Scientific Reports (Apr 2023)
Prediction prolonged mechanical ventilation in trauma patients of the intensive care unit according to initial medical factors: a machine learning approach
Abstract
Abstract The goal of this study was to develop a predictive machine learning model to predict the risk of prolonged mechanical ventilation (PMV) in patients admitted to the intensive care unit (ICU), with a focus on laboratory and Arterial Blood Gas (ABG) data. This retrospective cohort study included ICU patients admitted to Rajaei Hospital in Shiraz between 2016 and March 20, 2022. All adult patients requiring mechanical ventilation and seeking ICU admission had their data analyzed. Six models were created in this study using five machine learning models (PMV more than 3, 5, 7, 10, 14, and 23 days).
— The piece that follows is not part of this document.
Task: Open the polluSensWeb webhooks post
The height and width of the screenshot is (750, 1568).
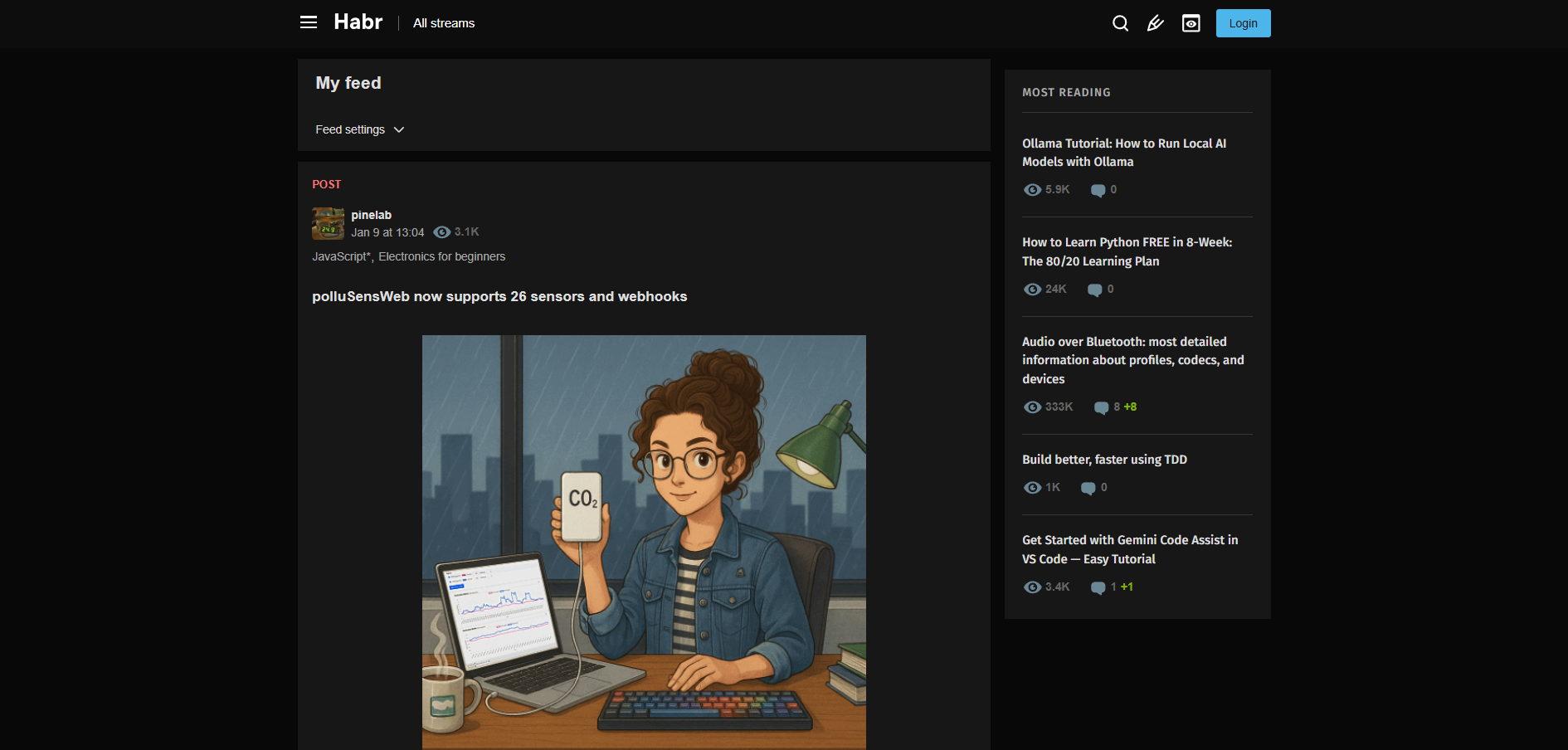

Patients’ demographic characteristics, Apache II, laboratory information, ABG, and comorbidity were predictors. This study used Logistic regression (LR), artificial neural networks (ANN), support vector machines (SVM), random forest (RF), and C.5 decision tree (C.5 DT) to predict PMV. The study enrolled 1138 eligible patients, excluding brain-dead patients and those without mechanical ventilation or a tracheostomy. The model PMV > 14 days showed the best performance (Accuracy: 83.63–98.54). The essential ABG variables in our two optimal models (artificial neural network and decision tree) in the PMV > 14 models include FiO2, paCO2, and paO2. This study provides evidence that machine learning methods outperform traditional methods and offer a perspective for achieving a consensus definition of PMV. It also introduces ABG and laboratory information as the two most important variables for predicting PMV. Therefore, there is significant value in deploying such models in clinical practice and making them accessible to clinicians to support their decision-making.